I’m using bempp-cl 0.2.2 and trying to use FMM for Electromagnetic scattering problems. I created a test based on the maxwell_dielectric tutorial example (I changed two spheres to one and changed some parameters). I observed that using FMM + gmres was a lot slower than dense assembly with numba + gmres (3.8h vs 90s). I am aware of the other post asking about on what scale we should choose FMM instead of dense assembly and I think my problem is too small for FMM to have an advantage. But I was still surprised that FMM was that slow and thought maybe I didn’t use it correctly.
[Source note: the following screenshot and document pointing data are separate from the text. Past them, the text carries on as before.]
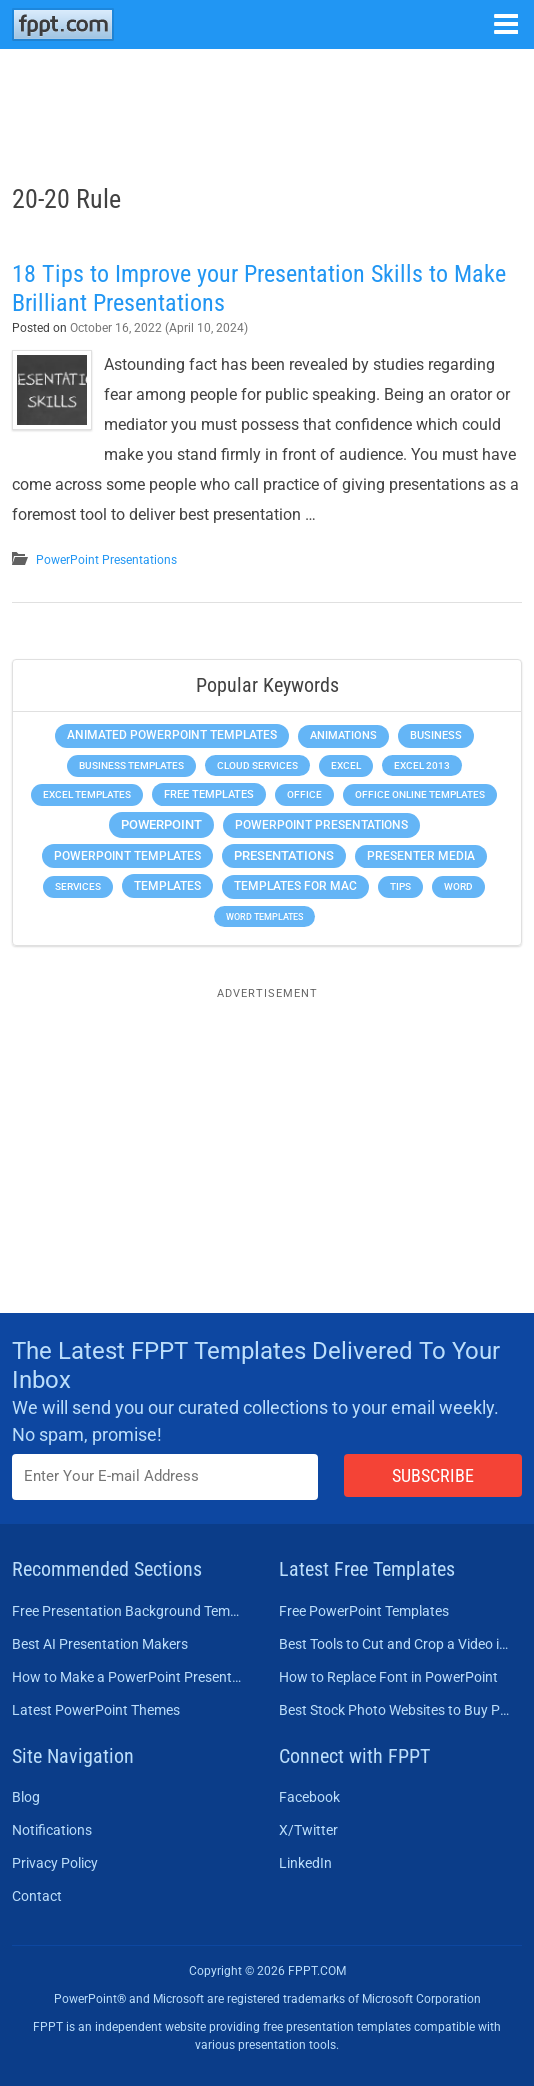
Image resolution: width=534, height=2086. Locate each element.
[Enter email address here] (165, 1476)
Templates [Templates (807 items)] (167, 886)
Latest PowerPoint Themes (96, 1710)
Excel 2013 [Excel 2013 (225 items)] (422, 765)
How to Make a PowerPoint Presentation (127, 1677)
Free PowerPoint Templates (364, 1611)
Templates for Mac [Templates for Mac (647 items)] (295, 886)
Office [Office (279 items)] (304, 794)
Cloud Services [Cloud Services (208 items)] (257, 765)
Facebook (309, 1797)
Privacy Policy (55, 1863)
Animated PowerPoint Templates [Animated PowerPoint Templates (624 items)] (172, 735)
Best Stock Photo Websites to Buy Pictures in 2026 (394, 1710)
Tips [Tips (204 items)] (400, 886)
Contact (37, 1896)
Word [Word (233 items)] (458, 886)
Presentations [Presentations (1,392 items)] (284, 855)
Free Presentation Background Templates (127, 1611)
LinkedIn (305, 1863)
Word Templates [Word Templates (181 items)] (264, 916)
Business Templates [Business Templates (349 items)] (131, 765)
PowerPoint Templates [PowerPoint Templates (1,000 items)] (127, 856)
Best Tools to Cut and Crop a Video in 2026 (394, 1644)
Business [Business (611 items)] (436, 735)
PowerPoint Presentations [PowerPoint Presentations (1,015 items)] (321, 825)
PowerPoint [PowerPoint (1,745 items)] (161, 824)
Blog (26, 1797)
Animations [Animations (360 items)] (343, 735)
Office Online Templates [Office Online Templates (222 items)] (420, 794)
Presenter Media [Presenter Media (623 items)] (421, 856)
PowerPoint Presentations (106, 560)
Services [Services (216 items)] (78, 886)
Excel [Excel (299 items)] (346, 765)
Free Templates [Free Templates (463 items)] (209, 794)
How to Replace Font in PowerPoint (388, 1677)
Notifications (52, 1830)
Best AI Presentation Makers (100, 1644)
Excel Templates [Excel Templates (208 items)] (87, 794)
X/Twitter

I copied my code below and I’m wondering if someone could point out if I made any mistakes in using FMM. Thank you!

import bempp.api
import numpy as np
from bempp.api.operators.boundary.maxwell import multitrace_operator
from bempp.api.operators.boundary.sparse import multitrace_identity
from bempp.api.linalg import gmres

radius = 0.5
sphere0 = bempp.api.shapes.sphere(r=radius, origin=(0., 0, 0), h=.2)

frequency = 300E6 # 300Mhz

vacuum_permittivity = 8.854187817E-12
vacuum_permeability = 4 * np.pi * 1E-7

eps_r = 1.55 * 1.55
mu_r = 1.0

k_ext = 2 * np.pi * frequency * np.sqrt(vacuum_permittivity * vacuum_permeability)
k_int = k_ext * np.sqrt(eps_r * mu_r)

theta = 0 # Incident wave travelling at a 0 degree angle
direction = np.array([np.cos(theta), np.sin(theta), 0])
polarization = np.array([0, 0, 1.0])

def plane_wave(point):
    return polarization * np.exp(1j * k_ext * np.dot(point, direction))

@bempp.api.complex_callable
def tangential_trace(point, n, domain_index, result):
    value = polarization * np.exp(1j * k_ext * np.dot(point, direction))
    result[:] =  np.cross(value, n)

@bempp.api.complex_callable
def neumann_trace(point, n, domain_index, result):
    value = np.cross(direction, polarization) * 1j * k_ext * np.exp(1j * k_ext * np.dot(point, direction))
    result[:] =  1./ (1j * k_ext) * np.cross(value, n)


#A0_int = multitrace_operator(sphere0, k_int, epsilon_r=eps_r, mu_r=mu_r, space_type='all_rwg', assembler='dense', device_interface="numba")
#A0_ext = multitrace_operator(sphere0, k_ext, space_type='all_rwg', assembler='dense', device_interface="numba")
A0_int = multitrace_operator(sphere0, k_int, epsilon_r=eps_r, mu_r=mu_r, space_type='all_rwg', assembler='fmm')
A0_ext = multitrace_operator(sphere0, k_ext, space_type='all_rwg', assembler='fmm')

A = bempp.api.GeneralizedBlockedOperator([[A0_int + A0_ext]])

rhs = [bempp.api.GridFunction(space=A.range_spaces[0], dual_space=A.dual_to_range_spaces[0], fun=tangential_trace),
       bempp.api.GridFunction(space=A.range_spaces[1], dual_space=A.dual_to_range_spaces[1], fun=neumann_trace)]

sol, info = gmres(A, rhs, tol=1E-5)

Hi, we already talked directly. But for reference I want to provide a public response. The FMM currently is not optimised for Maxwell. It works. But a single product with an electric field operator takes 4 FMM passes and the product with a magnetic field operator takes 3 FMM passes. Hence, as long as dense assembly fits into memory this usually gives better overall performance. For larger problems obviously the FMM becomes necessary.